[Exercise requirements] Because only the count matters, report how many lines in the material hold the string "computer" and nothing more.

'''

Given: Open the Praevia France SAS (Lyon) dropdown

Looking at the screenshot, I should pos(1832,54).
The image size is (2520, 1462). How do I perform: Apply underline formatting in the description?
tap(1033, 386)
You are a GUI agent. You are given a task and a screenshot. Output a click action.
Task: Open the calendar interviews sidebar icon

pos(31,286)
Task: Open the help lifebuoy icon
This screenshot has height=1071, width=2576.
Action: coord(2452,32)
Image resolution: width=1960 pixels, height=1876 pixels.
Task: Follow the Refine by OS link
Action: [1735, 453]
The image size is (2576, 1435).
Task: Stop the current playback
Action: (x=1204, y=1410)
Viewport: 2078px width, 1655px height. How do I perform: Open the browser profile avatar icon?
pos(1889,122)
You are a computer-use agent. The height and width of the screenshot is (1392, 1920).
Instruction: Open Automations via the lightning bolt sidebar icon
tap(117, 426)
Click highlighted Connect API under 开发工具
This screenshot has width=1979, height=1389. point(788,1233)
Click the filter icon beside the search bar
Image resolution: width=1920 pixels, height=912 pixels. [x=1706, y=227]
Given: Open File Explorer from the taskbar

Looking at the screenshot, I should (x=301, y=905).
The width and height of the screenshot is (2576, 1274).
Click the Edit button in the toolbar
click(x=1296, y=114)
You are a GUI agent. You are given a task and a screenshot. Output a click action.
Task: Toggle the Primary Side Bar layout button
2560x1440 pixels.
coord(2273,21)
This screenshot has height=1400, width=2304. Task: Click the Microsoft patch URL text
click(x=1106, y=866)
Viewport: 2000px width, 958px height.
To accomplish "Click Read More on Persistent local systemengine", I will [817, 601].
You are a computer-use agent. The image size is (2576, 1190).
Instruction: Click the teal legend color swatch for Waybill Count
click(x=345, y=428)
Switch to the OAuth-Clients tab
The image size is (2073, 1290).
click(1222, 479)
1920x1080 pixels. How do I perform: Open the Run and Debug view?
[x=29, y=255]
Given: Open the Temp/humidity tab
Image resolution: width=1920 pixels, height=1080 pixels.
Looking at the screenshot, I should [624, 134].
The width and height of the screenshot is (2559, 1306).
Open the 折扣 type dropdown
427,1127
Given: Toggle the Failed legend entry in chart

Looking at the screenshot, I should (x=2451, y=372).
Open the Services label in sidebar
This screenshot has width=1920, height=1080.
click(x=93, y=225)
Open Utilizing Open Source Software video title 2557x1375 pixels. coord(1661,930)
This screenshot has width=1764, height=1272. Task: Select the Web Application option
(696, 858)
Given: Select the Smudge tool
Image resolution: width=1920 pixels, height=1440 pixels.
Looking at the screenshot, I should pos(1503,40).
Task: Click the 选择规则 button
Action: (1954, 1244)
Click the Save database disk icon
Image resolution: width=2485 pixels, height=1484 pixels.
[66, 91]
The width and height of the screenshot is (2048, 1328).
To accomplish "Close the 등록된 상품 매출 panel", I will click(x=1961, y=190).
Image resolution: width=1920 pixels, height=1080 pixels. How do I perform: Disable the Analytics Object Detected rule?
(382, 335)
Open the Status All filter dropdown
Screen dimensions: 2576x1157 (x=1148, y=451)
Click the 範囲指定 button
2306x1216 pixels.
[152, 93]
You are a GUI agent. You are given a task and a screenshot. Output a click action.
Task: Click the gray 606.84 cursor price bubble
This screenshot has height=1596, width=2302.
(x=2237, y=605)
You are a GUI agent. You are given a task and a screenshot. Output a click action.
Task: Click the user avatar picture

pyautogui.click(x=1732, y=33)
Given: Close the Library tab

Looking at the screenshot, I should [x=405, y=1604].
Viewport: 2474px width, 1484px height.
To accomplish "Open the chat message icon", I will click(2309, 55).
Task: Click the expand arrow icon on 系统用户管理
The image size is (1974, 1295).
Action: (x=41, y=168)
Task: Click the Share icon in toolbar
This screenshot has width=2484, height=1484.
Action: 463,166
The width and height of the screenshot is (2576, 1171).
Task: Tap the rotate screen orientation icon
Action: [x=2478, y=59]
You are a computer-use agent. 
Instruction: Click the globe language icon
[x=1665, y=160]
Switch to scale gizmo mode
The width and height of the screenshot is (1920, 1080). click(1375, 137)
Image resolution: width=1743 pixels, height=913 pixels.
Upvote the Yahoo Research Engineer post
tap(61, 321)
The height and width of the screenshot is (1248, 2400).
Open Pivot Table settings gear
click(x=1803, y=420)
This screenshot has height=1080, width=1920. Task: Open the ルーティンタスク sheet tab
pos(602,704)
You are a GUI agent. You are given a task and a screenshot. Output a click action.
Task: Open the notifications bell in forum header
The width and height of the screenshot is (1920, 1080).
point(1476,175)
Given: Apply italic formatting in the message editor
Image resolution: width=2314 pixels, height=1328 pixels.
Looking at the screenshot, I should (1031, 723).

'''

[Response below] 3